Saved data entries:
________

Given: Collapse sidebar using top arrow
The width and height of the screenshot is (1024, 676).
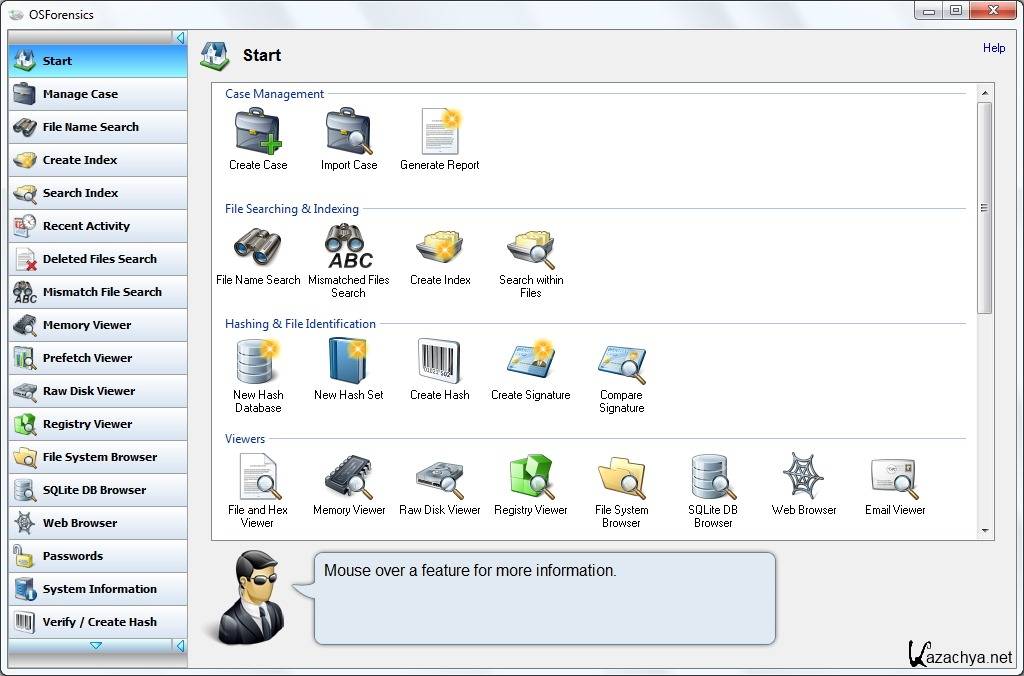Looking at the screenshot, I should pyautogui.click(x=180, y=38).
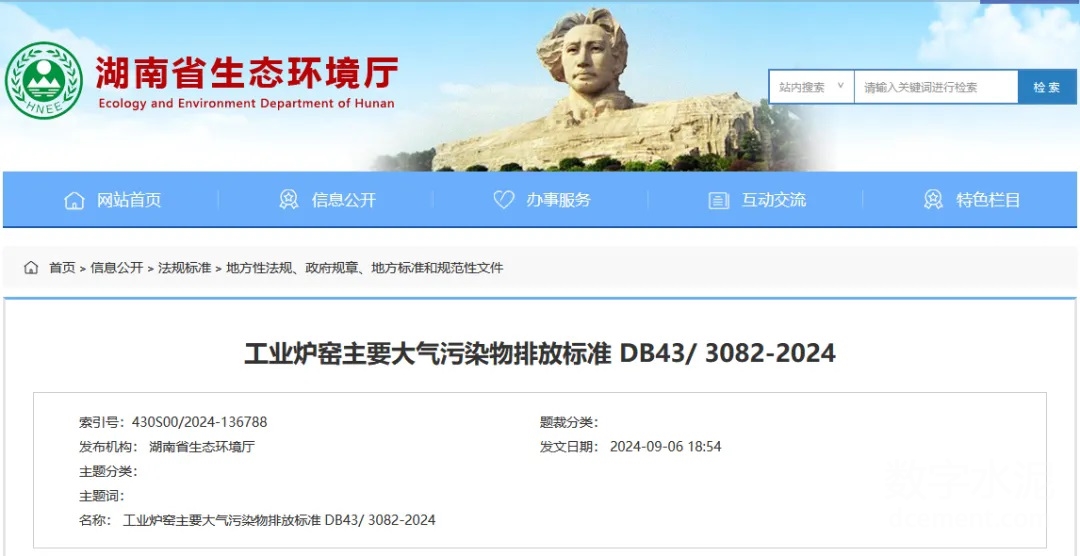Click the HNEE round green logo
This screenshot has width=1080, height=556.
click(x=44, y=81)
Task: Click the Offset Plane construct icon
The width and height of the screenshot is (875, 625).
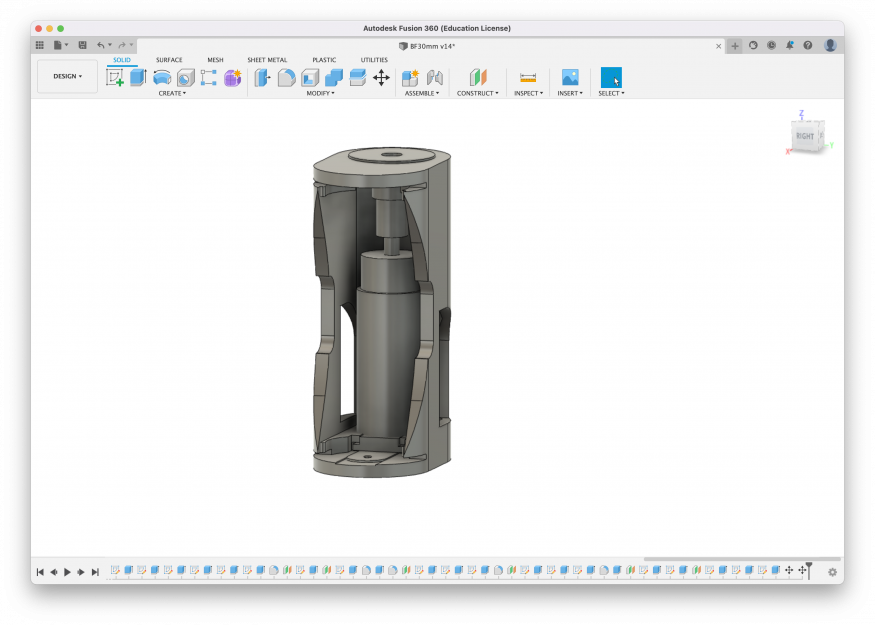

________

• [What you need to do]: Leave the pictures out. Transcribe exactly the lines from the one with "Task: Click the Offset Plane construct icon" through the end of the records.

• [Reply to the task]:
Task: Click the Offset Plane construct icon
The width and height of the screenshot is (875, 625).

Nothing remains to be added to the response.